A new Best’s Market Segment Report, titled, “Market Segment Outlook: U.S. Personal Lines,” states that following record-breaking catastrophe activity in 2017 and above-average storm losses in 2018, the personal lines industry had a breather in 2019 despite threats from numerous storms. Notably, the decline in catastrophe activity has benefited the homeowners segment.

Underwriting actions taken by management teams—through enhanced pricing segmentation, rate increases to match risks and overall improved exposure and concentration management—have also better positioned the segment for continued success.

Results for the private passenger auto segment continue to benefit from a stabilization in loss cost trends and underwriting initiatives focused on rate adequacy. While ongoing severity trends are likely to remain elevated given medical severity and high costs for auto repairs, the reduction in frequency has resulted in a general flattening of rates. This could be short-lived, however, as frequency patterns can change quickly.
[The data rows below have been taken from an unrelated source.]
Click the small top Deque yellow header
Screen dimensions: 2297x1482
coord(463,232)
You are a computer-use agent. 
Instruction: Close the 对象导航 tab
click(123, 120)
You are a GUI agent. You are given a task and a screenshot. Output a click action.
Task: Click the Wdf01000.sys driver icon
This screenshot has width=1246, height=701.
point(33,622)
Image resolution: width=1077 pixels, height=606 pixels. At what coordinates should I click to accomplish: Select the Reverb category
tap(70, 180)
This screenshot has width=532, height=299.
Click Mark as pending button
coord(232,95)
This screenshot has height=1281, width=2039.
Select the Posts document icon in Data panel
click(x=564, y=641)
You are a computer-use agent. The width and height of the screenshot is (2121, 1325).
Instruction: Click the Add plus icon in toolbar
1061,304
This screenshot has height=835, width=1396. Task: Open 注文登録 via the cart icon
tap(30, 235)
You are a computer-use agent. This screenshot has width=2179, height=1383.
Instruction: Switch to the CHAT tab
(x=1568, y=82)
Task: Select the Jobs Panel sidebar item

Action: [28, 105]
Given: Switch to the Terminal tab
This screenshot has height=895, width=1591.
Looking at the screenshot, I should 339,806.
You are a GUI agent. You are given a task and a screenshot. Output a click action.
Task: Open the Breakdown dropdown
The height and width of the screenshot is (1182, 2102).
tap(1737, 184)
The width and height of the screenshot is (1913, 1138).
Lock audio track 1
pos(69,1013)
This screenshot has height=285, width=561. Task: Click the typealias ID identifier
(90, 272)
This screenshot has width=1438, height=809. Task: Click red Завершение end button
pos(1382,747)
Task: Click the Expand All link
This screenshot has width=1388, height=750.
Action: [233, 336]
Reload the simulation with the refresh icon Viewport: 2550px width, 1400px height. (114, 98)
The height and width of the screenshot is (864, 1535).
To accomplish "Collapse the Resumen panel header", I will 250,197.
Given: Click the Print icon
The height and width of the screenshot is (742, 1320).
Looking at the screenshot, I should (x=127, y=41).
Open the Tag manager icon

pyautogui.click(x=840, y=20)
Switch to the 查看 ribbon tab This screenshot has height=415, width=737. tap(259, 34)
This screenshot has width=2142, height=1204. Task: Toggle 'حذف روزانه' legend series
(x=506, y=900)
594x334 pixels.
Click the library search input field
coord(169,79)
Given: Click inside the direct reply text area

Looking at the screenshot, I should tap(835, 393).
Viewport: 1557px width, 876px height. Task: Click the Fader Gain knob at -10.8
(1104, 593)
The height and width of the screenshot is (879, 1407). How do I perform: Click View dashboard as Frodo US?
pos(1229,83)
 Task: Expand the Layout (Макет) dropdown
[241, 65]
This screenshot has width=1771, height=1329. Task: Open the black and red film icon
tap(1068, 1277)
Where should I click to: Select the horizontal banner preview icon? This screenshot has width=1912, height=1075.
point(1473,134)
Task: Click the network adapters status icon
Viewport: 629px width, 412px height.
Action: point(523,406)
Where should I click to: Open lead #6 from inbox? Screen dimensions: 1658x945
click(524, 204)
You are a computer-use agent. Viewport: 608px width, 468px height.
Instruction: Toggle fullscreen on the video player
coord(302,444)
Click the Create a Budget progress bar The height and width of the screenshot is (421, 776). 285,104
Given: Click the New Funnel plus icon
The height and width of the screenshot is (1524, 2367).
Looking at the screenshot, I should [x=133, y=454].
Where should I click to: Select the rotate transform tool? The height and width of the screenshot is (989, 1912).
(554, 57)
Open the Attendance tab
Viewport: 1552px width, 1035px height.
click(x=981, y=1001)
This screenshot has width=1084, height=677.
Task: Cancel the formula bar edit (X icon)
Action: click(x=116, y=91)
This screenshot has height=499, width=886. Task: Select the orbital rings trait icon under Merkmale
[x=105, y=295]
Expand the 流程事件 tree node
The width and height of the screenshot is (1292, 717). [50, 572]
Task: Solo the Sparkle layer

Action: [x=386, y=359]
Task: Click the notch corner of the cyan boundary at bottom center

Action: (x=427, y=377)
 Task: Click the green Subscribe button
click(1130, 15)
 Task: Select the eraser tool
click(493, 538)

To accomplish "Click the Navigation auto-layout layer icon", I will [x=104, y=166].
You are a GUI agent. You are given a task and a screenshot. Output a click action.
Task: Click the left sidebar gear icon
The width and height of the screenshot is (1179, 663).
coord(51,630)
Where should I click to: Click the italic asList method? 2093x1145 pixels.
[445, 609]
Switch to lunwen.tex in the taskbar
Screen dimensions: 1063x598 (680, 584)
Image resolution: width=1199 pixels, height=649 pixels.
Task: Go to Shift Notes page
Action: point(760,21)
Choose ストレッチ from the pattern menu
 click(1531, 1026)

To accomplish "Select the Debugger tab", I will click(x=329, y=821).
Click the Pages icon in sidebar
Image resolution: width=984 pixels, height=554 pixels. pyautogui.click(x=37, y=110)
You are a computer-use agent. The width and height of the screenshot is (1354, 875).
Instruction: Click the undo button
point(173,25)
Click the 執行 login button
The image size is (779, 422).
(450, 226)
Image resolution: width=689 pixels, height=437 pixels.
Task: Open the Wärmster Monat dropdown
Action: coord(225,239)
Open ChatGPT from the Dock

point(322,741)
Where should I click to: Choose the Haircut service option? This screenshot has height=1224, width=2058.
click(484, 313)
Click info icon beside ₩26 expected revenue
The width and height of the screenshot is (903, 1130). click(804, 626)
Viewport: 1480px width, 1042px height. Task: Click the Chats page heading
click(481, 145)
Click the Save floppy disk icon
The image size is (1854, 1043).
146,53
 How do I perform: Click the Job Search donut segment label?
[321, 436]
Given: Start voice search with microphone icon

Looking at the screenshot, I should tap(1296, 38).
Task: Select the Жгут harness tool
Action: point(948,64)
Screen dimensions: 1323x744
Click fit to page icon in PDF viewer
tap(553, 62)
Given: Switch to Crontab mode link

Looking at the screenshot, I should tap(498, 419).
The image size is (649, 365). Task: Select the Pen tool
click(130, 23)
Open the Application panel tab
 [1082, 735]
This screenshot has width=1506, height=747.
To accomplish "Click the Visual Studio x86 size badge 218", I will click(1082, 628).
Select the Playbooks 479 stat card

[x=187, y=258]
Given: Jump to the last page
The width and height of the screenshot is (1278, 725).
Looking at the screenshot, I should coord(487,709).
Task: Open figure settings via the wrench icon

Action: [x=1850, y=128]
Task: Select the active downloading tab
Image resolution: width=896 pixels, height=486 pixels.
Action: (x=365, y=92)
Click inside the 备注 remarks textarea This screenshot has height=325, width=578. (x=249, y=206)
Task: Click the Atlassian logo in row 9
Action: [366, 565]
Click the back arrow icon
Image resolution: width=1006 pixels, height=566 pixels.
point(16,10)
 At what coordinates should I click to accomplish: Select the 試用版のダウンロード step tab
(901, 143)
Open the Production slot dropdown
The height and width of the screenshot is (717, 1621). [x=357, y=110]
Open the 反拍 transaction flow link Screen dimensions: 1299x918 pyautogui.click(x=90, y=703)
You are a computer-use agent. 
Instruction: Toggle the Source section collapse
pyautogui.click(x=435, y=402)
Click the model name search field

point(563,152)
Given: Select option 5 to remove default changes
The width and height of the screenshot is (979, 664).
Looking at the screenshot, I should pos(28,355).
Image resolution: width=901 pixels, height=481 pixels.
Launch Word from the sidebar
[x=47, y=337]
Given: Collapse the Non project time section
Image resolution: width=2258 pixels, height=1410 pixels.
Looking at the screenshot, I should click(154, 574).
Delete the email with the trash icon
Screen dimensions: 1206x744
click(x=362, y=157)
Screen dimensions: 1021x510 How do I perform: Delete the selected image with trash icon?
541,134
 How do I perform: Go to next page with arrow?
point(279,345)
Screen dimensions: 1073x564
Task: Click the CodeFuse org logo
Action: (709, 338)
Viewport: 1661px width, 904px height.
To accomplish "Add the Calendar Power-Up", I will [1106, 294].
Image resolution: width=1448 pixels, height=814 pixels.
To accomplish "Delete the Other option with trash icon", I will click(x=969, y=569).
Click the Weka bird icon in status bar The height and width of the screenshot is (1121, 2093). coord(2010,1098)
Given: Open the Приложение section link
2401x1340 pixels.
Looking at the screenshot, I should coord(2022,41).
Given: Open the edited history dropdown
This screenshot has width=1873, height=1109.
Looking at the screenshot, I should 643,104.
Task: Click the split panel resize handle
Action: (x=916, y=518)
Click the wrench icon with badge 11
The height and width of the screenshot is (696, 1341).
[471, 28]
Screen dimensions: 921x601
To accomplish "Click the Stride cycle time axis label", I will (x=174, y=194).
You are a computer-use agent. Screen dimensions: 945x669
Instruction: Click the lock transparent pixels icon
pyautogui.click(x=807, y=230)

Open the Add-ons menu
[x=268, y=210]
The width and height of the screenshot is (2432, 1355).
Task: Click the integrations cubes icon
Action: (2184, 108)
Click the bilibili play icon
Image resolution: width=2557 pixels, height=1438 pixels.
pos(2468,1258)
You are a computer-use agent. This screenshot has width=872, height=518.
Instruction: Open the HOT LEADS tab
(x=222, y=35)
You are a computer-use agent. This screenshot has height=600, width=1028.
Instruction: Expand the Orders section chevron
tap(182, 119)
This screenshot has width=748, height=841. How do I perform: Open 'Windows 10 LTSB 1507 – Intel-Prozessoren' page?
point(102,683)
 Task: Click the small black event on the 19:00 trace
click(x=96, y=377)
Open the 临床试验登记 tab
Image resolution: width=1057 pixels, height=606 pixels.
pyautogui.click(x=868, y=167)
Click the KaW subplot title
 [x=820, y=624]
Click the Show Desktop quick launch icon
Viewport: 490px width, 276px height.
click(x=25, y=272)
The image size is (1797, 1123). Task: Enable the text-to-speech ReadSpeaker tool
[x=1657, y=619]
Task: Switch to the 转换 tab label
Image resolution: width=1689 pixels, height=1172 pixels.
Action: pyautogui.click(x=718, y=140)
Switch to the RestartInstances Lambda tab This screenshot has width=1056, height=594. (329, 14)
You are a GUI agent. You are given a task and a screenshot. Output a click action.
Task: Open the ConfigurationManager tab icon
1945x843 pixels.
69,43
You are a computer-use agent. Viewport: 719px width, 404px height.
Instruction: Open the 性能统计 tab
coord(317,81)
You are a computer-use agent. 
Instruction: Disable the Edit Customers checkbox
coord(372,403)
The report outlines other factors that are driving the stable market segment outlook, including:

Insurtech in the auto market will continue to gain traction, with enhanced sensors collecting more data that can be used in predictive analytics, underwriting decisions, claims reporting and overall pricing of risks;

A significant increase in unrealized capital gains, combined with underwriting profitability and favorable investment returns, allowed surplus to reach record levels in 2019; and

The increased focus on data analytics, pricing segmentation, exposure management and ongoing leveraging of technology and innovation will better position companies to face market pressures and changing customer demand.